SonarQube is an open-source platform for static code analysis, used to verify the technical quality of the source code. The development is managed by sonarsource (Tool website: sonarqube.org). The tool was released in 2007 and was called “Sonar” until the name was changed in 2013.
Features of SonarQube
SonarQube assists developers in assuring the quality of their code by way of analyzing the source code based on defined rules. The analysis is conducted on two levels.
- Among other things, rules can be defined based on the degree of complexity of the code, potential errors, compliance with code guidelines, test coverage, code duplication and comments. Quality profiles are compiled based on the rules available.
- Quality gates can be used to establish maximum and minimum threshold values for key figures, such as “code coverage > 80%” or “Security rating no worse than A”.
The results of the analyses are stored on a database and can be accessed via a web interface. Integrating SonarQube into CI/CD pipelines can help to support the development process in an automated way.
SonarQube provides supports for up to 27 programming languages in code analysis. Thanks to its modular structure, the analysis tool can be extended very easily using plugins.
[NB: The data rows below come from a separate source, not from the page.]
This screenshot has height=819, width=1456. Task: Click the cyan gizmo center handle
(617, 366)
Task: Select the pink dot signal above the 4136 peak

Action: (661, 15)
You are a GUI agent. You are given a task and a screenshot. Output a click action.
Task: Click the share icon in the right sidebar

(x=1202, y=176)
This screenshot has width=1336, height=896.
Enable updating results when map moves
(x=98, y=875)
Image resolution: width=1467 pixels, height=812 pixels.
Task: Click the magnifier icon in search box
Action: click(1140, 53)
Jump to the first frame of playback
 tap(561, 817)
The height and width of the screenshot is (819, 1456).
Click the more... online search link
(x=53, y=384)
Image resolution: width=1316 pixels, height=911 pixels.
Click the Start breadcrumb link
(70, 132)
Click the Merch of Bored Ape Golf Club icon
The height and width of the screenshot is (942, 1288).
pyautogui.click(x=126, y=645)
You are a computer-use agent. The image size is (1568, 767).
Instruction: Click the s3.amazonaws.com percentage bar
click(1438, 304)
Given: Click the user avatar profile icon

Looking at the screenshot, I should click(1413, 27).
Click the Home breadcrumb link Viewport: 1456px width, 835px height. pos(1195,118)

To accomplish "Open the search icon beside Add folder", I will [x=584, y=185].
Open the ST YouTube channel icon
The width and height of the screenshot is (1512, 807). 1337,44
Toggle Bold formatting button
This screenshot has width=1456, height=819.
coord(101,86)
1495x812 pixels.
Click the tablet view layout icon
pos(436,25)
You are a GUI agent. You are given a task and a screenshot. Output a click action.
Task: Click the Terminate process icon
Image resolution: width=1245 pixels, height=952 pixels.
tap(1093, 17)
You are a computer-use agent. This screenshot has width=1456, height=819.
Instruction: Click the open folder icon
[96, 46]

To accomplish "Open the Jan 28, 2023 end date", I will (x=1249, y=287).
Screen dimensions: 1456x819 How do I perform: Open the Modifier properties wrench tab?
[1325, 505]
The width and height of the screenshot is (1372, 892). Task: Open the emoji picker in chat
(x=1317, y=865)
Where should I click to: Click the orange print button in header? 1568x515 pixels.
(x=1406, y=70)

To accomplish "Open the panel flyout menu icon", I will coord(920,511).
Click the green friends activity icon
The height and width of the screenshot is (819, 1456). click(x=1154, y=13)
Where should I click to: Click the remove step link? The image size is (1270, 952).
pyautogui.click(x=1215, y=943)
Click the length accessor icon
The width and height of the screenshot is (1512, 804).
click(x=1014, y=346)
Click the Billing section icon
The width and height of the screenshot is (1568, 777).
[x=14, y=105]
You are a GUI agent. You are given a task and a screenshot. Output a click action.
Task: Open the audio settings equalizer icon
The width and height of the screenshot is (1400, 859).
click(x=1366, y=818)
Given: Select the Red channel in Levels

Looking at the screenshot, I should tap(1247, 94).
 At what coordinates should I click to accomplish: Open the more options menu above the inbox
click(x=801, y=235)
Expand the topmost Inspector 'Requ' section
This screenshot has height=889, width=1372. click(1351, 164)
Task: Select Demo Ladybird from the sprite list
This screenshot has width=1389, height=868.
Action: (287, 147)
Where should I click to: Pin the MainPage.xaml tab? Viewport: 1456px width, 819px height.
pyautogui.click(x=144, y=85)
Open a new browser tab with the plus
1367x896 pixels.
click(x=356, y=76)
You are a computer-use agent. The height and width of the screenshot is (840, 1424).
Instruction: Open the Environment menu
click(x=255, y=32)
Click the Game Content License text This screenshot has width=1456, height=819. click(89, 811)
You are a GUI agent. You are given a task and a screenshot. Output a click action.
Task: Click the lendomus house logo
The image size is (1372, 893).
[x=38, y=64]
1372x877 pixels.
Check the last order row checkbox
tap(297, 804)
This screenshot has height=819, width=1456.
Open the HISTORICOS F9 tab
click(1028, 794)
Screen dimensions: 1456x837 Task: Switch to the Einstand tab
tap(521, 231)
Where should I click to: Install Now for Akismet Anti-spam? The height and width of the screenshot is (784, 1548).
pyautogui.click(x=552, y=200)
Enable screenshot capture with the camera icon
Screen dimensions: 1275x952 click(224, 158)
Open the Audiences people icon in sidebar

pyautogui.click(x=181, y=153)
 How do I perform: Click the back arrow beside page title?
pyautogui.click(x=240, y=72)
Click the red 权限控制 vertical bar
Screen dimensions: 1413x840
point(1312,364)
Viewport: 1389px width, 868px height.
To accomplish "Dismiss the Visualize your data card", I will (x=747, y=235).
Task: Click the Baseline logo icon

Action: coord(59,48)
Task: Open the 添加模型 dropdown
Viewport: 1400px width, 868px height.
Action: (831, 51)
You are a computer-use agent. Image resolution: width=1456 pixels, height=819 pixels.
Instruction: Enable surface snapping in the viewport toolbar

SonarQube in the Cloudogu EcoSystem
As part of the toolchain, SonarQube supports code quality in the Cloudogu EcoSystem. The results of the test can be easily accessed via the SonarQube web interface, or a clear overview of the results can be seen in the dashboard, e.g. in the cockpit. There are two options for integrating the analysis into a Jenkins build pipeline if a quality gate cannot be passed or an error occurs:
- Termination of the build with an error.
- Continuation of the build with a warning.